I think I understand what you are getting at, but I also think we probably fundamentally disagree on some things. I don’t think that the piece is “about” the author. I think it’s reductive to think about it that way. To me, Smith’s characters serve as framing devices or placeholders onto which we can project our own concerns with the themes he discusses. In this case, the coddling of things that look like babies opens up questions about the creation of other unquestioned “identities,” or “roles,” which is a weird way to put it, I’ll concede that, but an interesting argument. Just how natural are the age roles we ascribe to? Teenagers for example, are a recent development in human societies. Tweens are even newer. So these things are in flux. There are symbols, attitudes and expectations of all these age roles that coincide with physical age. However, these age roles are pretty fucking constructed. And as with many other identities that are for the most part invisible in our society, slight deviations create great anxiety. And this is what I think this piece is “about,” or at least that’s what it makes me think of.
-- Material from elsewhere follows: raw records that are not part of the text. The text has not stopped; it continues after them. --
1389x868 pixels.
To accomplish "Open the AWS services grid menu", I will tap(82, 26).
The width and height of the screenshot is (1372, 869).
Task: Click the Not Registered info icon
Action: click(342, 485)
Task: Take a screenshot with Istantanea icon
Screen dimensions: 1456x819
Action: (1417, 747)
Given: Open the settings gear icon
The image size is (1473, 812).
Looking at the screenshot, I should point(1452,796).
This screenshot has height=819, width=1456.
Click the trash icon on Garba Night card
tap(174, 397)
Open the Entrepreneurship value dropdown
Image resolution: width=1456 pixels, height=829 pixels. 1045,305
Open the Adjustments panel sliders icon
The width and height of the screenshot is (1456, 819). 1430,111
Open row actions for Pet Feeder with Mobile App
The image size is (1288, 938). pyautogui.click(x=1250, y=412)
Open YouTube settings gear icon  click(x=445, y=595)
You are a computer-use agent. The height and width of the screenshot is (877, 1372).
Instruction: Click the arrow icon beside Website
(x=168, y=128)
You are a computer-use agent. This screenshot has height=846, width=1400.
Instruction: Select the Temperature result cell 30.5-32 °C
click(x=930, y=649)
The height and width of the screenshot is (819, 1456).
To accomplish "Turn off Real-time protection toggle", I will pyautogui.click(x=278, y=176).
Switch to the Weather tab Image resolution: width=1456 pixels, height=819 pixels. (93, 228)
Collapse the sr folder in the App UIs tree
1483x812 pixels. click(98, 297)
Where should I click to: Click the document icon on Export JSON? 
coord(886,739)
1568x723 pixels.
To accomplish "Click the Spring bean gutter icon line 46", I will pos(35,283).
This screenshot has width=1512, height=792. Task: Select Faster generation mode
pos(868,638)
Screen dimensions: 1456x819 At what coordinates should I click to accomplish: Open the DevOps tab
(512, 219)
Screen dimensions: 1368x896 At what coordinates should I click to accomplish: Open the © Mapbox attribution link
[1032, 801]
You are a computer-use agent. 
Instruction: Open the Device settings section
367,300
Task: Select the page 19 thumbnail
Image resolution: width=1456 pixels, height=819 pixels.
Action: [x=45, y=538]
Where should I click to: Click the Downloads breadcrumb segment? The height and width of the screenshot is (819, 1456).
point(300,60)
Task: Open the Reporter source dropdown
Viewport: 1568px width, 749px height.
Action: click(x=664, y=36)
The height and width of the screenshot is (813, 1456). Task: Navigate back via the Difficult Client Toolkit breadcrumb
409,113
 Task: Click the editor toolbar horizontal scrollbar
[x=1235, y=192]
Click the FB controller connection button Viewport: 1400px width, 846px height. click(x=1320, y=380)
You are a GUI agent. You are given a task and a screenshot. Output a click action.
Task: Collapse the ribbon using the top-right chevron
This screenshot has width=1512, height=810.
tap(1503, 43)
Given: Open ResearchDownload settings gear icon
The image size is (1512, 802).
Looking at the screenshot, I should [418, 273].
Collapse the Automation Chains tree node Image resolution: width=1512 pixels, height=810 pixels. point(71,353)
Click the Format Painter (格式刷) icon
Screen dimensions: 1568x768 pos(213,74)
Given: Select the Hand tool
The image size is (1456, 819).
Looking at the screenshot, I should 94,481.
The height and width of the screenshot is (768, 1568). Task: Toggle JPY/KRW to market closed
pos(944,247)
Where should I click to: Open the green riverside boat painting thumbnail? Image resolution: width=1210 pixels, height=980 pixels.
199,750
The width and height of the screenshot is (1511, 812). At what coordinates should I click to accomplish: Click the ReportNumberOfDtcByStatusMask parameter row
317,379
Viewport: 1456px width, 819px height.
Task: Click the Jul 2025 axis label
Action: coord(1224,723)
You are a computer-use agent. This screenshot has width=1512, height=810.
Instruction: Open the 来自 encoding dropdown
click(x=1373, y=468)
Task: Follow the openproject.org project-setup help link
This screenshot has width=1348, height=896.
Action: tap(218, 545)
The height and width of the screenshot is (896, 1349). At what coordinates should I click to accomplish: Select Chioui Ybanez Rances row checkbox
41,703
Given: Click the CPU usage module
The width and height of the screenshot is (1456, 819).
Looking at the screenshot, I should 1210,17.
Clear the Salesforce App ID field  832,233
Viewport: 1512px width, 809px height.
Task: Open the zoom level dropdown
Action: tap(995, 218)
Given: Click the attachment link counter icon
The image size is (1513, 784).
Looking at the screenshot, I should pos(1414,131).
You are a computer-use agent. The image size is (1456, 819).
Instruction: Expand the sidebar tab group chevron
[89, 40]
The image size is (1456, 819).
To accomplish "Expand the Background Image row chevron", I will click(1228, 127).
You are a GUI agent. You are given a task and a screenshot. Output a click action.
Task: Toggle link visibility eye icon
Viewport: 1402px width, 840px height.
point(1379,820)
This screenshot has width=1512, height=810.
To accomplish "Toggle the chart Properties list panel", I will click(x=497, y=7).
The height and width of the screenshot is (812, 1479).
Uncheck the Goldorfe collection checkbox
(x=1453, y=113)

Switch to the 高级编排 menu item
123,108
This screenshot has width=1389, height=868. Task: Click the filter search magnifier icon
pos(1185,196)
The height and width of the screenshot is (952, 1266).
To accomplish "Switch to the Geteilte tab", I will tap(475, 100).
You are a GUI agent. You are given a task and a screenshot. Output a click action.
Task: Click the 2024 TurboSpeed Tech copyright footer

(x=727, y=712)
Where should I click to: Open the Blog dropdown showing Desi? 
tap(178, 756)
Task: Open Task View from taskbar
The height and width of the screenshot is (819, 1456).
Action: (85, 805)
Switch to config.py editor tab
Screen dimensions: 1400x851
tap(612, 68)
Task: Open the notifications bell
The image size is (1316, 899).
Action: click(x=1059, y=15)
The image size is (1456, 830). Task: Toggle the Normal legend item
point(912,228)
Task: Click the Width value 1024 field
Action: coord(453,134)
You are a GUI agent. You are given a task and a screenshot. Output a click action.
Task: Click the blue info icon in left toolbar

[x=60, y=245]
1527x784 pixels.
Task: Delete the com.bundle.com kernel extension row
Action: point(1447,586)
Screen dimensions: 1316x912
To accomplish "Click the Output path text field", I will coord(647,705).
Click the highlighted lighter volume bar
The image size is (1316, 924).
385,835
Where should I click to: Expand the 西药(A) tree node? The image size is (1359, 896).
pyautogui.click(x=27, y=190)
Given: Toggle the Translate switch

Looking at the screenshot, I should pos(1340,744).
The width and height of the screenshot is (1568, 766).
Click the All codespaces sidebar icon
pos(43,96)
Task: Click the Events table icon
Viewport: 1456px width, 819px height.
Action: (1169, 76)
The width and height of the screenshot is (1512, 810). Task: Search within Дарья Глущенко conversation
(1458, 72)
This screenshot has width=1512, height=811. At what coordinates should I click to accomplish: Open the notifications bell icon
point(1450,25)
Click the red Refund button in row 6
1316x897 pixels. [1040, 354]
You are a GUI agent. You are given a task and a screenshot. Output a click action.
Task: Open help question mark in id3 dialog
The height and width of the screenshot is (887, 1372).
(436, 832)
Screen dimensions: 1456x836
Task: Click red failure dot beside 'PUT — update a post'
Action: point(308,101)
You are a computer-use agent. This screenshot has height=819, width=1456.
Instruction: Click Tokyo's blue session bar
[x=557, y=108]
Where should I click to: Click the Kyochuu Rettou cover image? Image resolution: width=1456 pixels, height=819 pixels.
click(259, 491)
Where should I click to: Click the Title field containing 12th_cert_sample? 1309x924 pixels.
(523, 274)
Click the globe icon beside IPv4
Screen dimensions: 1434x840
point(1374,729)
Similarly, Price’s very careful video allusions, editing, format and effects choices reinforce that beautifully by grabbing on to a style that at one point seemed pretty pervasive but as technology has become more and more powerful, now seems utterly ridiculous and a tacky. These things go together. The formal issues support the conceptual issues at play in Playground.

I also fundamentally disagree with your characterization of Baby Ikki. Of all of Smith’s characters, Baby Ikki is the most perverse and dark, despite the “naive aesthetics.”

And speaking of obliviousness, I would avoid beginning a request for non-oblique criticism with comments like “Smith [made] a poopy,” or with accusations of sycophantic behavior on my part.